Find each line in the records that contains the word "Instruction", matching its case exactly, and copy those lines.

# The records
# # # # #

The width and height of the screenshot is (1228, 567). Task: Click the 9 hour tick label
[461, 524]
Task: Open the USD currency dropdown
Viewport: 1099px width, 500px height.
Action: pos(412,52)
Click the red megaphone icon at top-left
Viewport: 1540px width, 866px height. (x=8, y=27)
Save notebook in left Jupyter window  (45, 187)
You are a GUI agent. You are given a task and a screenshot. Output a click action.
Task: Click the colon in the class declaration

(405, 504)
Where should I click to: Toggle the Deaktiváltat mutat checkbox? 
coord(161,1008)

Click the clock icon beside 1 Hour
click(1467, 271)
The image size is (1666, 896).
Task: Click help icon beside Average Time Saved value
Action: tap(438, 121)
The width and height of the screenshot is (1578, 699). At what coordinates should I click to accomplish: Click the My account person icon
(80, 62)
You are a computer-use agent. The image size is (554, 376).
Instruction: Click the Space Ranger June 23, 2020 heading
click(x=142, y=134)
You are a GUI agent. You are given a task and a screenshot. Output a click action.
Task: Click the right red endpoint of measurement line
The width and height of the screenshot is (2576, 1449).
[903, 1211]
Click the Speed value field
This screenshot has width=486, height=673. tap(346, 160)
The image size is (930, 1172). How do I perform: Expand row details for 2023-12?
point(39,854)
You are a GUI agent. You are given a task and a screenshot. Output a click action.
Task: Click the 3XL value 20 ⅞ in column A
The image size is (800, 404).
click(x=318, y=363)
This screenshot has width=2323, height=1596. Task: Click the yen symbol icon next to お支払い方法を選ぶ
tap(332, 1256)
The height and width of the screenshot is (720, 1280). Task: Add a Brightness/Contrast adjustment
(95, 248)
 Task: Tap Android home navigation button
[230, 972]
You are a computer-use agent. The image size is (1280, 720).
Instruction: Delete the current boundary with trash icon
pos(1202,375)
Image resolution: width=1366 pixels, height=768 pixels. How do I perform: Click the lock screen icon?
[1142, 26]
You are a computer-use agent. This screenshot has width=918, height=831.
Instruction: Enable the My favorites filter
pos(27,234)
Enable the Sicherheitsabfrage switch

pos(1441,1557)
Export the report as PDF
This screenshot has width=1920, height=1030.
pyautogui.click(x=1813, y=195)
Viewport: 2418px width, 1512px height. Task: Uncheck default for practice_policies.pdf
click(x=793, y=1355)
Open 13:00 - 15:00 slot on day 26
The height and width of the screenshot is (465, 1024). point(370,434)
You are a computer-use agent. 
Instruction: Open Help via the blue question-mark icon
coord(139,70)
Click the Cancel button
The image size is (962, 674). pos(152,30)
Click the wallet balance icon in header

# # # # #

# Correct answer
Instruction: Click the Space Ranger June 23, 2020 heading
Instruction: Delete the current boundary with trash icon
Instruction: Enable the My favorites filter
Instruction: Open Help via the blue question-mark icon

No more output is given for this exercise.